Eran tiempos en que los muertos apenas si eran velados en sus humildes conucos, y se les asignaba una desnuda cruz.
Pérdida irreparable
Muchos de esos fallecidos no alcanzaban la mayoría de edad, entre los cuales hay que contar a su hermano Adrián, de 11 años. Era él su cuidador, el más querido dentro de la camada, y que incluso lo cargaba, en momentos en que realizaban las duras faenas del campo.
Una tragedia, ocurrida a mediados de los cuarenta del siglo pasado, que aún hoy recuerda con vívidos detalles, y que impactó por muchos años a su madre Zolia y a su padre Martín, quien reaccionó violentamente cuando no solo supo del padecimiento de su hijo, sino que por decisión facultativa, sería apartado de él para siempre.
–Mi papá siempre cargaba una cuchilla, -afirmó Varela- y cuando en el Hospital Vargas, el doctor le dijo “su hijo no lo se lo puede llevar, porque el tiene una enfermedad mortal”, sacó el arma y correteó al doctor por todo el lugar. Nos lo quitaron, y cuando mamá supo la noticia se puso a llorar.
Un dolor de una madre, que ni siquiera se le concedió el ver el cadáver de su retoño. Hasta que un acontecimiento excepcional, puso fin a un duelo no superado por años.
–Mi mamá –continúa su relato- todas las noches lo lloraba. Usted sabe que la madre es la madre, hasta que un día en sueños le dijo mi hermano: madre no llores por mí, que me tienes en pena. Ora por mí. Y mi mamá nunca volvió a lanzar una lágrima por el.
Pero el tifus no se conformaría con llevarse a un miembro de su familia: estuvo a punto de volver a traer el dolor a su hogar, esta vez en la persona de él. Pero en esta ocasión, no estarían dispuestos a dejarlo ir, aún a costa de no proporcionarle la atención médica apropiada.

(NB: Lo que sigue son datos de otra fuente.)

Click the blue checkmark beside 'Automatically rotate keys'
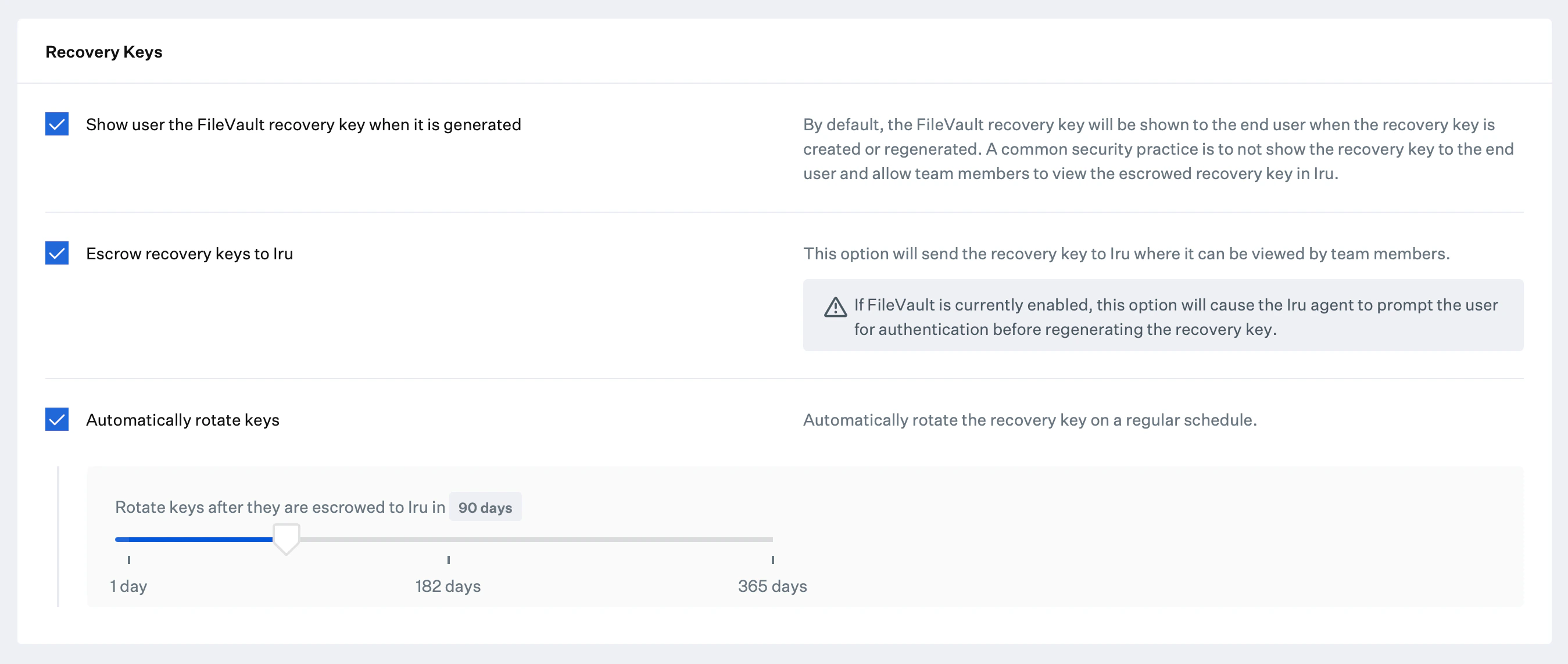1568x664 pixels. tap(58, 419)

–Duré tumbado un buen tiempo en la cama. Lo único que le daban a uno era aguapanela caliente. La fiebre que tenía era tan alta, que yo veía como si abriera el cielo, y parecía que llovían caballos, reyes y figuras como las de las cartas españolas, y a lo último apareció una culebra bien grande. Yo me ponía a llorar, y mi mamá me consolaba diciéndome: “mijo no llore, esa es la misma fiebre” — narra.
Reza las enfermedades
Vive en el Cerro Molinero, entre Zorca San Isidro y Zorca Providencia, en una modesta propiedad dentro de los territorios que alguna vez pertenecieron a su abuelo Meritón Varela. Su hogar natal se encontraba un poco más allá, en el sector que se denomina Antonio José de Sucre, donde el tifus se cebó con muchas personas más, en la época ya mencionada.
De su enfermedad no solo regresó sanado, sino con la capacidad de sanar a otros, un don que se lo atribuye a Dios, a quien siempre nombra bajo elevados títulos
–Dios es la grandeza, Dios es el esfuerzo infinito, Dios es la misericordia – repite.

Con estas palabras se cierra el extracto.